TEMPO.CO, Jakarta - Pemerintah akan mengusulkan pemberlakuan pajak gender dalam pertemuan negara-negara G20 yang berlangsung pada 2022 di Indonesia. Topik ini akan dibahas oleh Organisasi Kerja Sama dan Pembangunan Ekonomi (OECD) dalam agenda perpajakan internasional, yang menjadi rangkaian dari Presidensi G20.
“For the first time, tax and gender itu dibahas oleh OECD,” kata Staf Ahli Menteri Keuangan Bidang Ekonomi Makro dan Keuangan Internasional Wempi Saputra, Jumat, 28 Januari 2022.
Pajak gender yang telah berlaku di sejumlah negara disebut-sebut akan memberi afirmasi kepada perempuan yang mengeluarkan biaya untuk melahirkan. Berikut beberapa hal tentang pajak gender.
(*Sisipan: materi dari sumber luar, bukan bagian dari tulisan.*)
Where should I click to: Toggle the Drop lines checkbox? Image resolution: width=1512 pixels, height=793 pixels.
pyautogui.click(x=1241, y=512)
1. Sudah berlaku di beberapa negara maju, tapi baru di negara berkembang
Staf Khusus Menteri Keuangan Sri Mulyani Indrawati, Yustinus Prastowo, mengatakan pajak berbasis gender sudah berlaku di sejumlah negara maju. Namun di negara berkembang, pajak ini tergolong baru.
Seperti di Indonesia, pajak berbasis gender baru sebatas pembahasan. Rencana ini digaungkan sejak Desember 2021--saat negara mempersiapkan diri sebagai Presidensi G20.
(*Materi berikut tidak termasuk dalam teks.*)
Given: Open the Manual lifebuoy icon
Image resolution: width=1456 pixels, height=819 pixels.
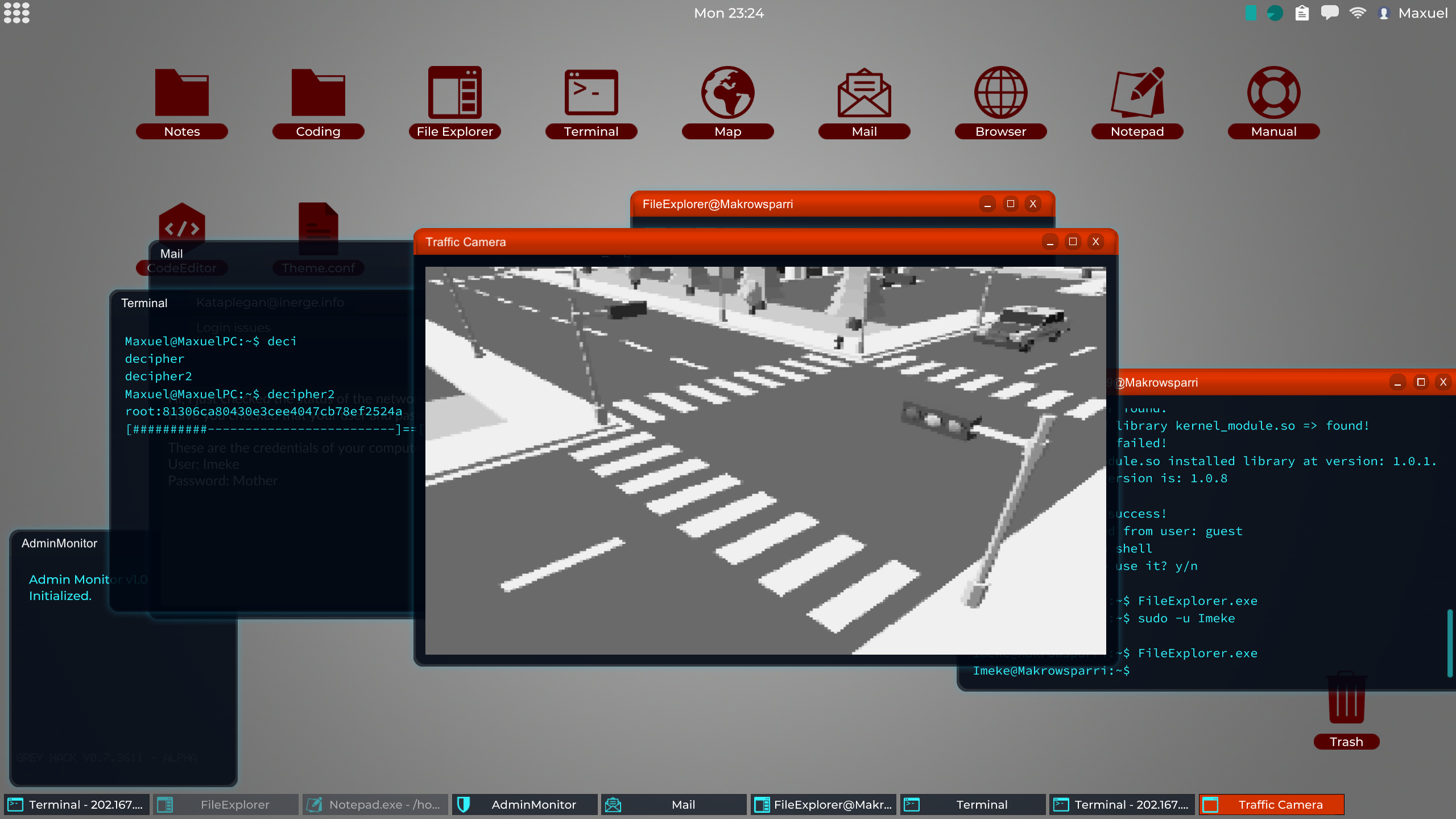Looking at the screenshot, I should (1273, 94).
2. Pembahasan berjalan Paralel
Prastowo mengatakan pembahasan pajak gender akan berjalan secara paralel di Kementerian Keuangan dan di pertemuan G20. Ihwal implementasinya, dia mencontohkan pada objek pajak pertambahan nilai (PPN).
Afrika, misalnya tidak mengenakan PPN pada popok bayi. “Simpel kesannya, tapi maknanya luar biasa itu. Keberpihakan untuk soal-soal seperti ini. Nah ini juga yang terus kita afirmasi," tuturnya.